Archive for July, 2006

Mr. Whitfield


On Tuesdays, I lug my recycling bins to the curb. (I like to have one for paper and one for the rest.) I usually come home from work to find the empty bins up on my porch.

The first time I thanked Mr. Whitfield for putting them there, he claimed complete ignorance. No idea how they got up there, he said.

He likes to do that – do something nice and then pretend that it’s a mystery to him how the good deed happened.

Wednesday is trash day. When I signed up for one of those carts that wheels to the curb, it didn’t occur to me that Mr. Whitfield would be the one wheeling it back after it was emptied. But so it was.

He is 79, and life is catching up to him in certain respects. Some days are not as good as others. He apologized to me one day when I came home to find the trash cart at the side of the house rather than all the way at the back.

Sometimes, I do things for him. When he wants to write a letter to one of his buddies from the service, he is more comfortable if I am the one who puts the words down on paper. He thanks me as if I have done a big favor. But I just ask him what he wants to say. He says it. I add a comma here and there.

Mr. Whitfield likes to tell me that he was mean in his younger days. He asks Pearl to back him up on that point, and she does.

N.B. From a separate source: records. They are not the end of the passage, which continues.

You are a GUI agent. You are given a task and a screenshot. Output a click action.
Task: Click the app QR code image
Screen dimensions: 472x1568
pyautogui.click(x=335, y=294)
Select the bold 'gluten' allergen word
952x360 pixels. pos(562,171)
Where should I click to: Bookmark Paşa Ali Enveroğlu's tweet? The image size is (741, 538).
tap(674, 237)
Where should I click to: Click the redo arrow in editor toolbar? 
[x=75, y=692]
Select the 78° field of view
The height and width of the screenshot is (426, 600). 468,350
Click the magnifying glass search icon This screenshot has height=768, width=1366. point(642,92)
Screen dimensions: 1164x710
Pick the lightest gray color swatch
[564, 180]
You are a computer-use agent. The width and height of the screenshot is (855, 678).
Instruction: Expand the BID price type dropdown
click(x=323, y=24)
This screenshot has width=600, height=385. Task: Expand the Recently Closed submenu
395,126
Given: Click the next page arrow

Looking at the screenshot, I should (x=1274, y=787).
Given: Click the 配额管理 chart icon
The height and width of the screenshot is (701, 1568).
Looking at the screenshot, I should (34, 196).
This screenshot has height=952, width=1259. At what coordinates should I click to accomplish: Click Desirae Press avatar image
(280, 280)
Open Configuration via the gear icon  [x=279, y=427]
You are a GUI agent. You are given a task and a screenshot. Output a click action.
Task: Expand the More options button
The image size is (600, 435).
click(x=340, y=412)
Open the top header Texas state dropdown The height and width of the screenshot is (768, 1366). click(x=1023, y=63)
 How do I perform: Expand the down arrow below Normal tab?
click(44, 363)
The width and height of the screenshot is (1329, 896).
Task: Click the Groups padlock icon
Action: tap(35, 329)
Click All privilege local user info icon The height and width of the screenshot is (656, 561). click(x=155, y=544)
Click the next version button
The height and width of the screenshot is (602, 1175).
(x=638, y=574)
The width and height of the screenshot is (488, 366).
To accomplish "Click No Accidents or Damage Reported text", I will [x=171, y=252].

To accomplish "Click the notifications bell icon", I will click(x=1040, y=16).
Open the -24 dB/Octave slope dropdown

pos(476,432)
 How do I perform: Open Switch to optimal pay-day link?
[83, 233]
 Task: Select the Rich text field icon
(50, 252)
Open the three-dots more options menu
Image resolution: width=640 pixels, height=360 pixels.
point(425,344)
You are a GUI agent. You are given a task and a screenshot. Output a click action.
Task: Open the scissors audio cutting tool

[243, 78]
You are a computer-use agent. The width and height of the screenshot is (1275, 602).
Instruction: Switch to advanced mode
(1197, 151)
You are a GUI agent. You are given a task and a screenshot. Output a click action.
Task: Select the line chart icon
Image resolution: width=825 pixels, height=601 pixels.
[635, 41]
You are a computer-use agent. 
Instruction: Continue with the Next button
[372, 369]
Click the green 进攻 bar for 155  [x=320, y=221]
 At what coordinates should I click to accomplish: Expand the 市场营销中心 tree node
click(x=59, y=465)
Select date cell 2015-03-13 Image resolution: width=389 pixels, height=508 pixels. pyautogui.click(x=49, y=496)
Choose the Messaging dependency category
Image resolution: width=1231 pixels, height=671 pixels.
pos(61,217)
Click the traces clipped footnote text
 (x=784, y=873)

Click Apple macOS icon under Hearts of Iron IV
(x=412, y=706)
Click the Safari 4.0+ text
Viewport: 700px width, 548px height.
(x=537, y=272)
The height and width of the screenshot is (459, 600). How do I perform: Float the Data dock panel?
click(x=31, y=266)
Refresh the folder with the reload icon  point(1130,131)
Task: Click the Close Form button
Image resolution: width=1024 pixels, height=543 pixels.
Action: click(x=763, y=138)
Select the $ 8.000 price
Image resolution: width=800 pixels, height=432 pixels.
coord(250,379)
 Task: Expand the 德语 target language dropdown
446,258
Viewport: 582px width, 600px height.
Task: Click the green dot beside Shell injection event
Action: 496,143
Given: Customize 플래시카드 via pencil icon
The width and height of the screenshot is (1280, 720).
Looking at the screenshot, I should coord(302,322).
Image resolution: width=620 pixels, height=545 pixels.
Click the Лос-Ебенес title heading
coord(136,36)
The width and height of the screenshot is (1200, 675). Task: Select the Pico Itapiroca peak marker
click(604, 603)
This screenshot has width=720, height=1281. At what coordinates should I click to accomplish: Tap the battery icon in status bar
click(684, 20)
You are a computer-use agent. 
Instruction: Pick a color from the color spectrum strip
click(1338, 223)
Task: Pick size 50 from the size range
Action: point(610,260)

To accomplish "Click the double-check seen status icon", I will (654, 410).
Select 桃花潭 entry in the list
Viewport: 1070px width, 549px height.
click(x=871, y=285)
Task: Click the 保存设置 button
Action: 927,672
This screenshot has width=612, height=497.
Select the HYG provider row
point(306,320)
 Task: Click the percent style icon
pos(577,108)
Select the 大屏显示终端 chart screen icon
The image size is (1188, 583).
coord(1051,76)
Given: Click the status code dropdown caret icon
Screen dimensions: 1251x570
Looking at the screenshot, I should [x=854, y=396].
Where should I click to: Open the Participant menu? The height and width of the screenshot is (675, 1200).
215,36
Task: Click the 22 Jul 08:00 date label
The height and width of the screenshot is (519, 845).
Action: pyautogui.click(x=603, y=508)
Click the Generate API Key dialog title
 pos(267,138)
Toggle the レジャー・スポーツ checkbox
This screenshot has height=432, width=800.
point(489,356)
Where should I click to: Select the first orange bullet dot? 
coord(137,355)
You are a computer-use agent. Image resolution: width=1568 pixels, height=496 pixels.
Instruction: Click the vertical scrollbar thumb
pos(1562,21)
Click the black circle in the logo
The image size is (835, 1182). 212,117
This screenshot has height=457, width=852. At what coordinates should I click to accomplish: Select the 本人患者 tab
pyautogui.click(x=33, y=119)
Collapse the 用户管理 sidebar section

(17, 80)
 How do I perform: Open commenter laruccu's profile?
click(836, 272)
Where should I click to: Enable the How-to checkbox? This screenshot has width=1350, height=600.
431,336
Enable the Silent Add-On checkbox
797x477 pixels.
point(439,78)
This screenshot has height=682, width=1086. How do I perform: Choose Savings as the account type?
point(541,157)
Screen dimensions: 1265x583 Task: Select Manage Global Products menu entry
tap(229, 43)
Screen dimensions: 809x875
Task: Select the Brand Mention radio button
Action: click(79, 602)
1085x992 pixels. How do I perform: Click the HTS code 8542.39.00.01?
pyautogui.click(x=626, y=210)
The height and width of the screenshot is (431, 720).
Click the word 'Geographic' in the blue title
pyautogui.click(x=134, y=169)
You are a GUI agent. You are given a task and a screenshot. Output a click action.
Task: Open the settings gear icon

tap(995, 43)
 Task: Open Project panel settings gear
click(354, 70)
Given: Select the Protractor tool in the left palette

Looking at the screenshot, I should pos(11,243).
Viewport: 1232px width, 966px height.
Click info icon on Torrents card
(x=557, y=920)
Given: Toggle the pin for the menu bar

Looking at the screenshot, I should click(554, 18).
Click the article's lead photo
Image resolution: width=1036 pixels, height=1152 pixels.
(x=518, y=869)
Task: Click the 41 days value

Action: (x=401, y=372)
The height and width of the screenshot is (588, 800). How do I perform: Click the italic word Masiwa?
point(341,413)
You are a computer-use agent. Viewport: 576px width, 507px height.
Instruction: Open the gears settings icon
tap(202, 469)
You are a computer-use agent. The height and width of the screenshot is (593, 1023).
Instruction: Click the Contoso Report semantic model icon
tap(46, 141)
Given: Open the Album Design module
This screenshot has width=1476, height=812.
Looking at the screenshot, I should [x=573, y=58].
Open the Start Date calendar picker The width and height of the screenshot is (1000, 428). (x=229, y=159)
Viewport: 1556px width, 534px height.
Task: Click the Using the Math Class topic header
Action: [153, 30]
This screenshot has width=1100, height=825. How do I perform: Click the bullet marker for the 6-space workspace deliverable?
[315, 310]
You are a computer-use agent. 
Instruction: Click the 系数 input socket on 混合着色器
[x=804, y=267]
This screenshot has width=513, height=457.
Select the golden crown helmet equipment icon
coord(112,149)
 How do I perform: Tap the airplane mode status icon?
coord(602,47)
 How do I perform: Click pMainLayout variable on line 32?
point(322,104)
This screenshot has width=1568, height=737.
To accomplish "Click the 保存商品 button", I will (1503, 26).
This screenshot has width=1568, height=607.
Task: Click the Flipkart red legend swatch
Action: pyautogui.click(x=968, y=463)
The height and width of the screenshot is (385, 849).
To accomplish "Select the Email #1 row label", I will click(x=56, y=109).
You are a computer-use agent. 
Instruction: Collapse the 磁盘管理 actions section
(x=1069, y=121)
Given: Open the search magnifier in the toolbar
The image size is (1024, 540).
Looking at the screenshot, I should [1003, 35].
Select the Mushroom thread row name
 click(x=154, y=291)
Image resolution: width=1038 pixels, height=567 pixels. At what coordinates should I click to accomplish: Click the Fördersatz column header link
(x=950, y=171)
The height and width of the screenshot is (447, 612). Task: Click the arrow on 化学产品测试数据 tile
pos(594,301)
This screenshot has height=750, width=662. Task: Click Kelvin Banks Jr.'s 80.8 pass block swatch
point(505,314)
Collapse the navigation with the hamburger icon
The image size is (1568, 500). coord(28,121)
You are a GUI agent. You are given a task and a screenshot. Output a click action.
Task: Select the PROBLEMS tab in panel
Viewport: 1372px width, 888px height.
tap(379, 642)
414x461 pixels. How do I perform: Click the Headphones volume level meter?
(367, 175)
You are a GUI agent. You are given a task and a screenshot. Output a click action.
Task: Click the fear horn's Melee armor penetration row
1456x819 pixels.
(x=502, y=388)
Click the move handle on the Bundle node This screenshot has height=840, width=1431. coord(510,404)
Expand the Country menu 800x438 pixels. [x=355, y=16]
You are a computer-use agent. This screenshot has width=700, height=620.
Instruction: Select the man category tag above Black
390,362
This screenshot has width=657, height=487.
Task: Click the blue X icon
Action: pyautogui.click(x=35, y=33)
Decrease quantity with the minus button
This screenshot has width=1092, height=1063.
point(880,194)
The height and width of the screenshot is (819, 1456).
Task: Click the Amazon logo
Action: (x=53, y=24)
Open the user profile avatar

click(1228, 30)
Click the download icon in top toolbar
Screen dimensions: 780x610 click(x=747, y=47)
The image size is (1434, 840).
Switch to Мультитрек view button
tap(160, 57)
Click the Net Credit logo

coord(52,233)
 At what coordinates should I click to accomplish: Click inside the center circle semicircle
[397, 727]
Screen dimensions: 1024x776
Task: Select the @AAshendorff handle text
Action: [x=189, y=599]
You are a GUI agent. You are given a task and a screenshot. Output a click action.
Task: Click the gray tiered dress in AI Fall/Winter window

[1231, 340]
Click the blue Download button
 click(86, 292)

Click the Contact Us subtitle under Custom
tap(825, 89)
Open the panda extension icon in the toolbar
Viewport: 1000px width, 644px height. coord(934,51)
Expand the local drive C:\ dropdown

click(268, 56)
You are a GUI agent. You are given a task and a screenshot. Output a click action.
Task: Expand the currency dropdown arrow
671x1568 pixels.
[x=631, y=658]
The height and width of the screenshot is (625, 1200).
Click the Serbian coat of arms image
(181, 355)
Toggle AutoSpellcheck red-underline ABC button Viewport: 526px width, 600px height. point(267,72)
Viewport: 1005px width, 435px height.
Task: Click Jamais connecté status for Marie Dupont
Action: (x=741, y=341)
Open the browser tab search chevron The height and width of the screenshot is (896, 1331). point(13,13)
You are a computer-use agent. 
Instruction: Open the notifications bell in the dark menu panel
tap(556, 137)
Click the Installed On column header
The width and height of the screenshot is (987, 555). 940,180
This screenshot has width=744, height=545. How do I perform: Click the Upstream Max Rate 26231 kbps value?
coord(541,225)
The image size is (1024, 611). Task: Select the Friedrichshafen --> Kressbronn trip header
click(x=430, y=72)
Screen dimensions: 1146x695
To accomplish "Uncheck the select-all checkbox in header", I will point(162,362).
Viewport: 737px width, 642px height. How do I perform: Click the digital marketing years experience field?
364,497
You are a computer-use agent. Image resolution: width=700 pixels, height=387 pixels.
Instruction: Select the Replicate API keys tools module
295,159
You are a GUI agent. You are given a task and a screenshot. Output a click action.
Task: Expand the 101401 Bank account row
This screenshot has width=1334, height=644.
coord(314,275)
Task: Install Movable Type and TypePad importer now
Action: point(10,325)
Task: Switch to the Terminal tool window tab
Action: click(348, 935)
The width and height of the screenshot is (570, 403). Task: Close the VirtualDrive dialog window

He grew up in a culture in which fighting was considered recreation. One story comes from his days in the Navy toward the end of World War II. When the ship was in port, he said, the sailors would go out drinking and looking for trouble. They would get into fights, and the MPs would come round them up.

In San Francisco, the MPs had limited holding space and rowdies galore. They would round up a batch, put everyone in the holding area and go back out to round up more. When they returned, they would release the first batch so that they would have room for the second batch.

With a distinct note of pride in his voice, he told me that he set a personal record once by being rounded up and released three times in one night.

When I reminded him of that story the other day, he said, “There was a time when I could have held my own in most any fight. I had the staying power. The staying power is what wins most fights.”

It’s coming up on 20 years since Mr. Whitfield and I became neighbors. When I bought my house, I didn’t have the good sense to wonder what the neighbors would be like. All I did was look for a house that I liked and could afford in a neighborhood I was willing to live in.

When I moved in, I didn’t even know the bare neighbor basics – that my house was flanked by brothers – R.L. and his wife, Pearl, on one side and Bill and his wife, Lumae, on the other. As it happened, without even realizing that I was buying a lottery ticket, I won big.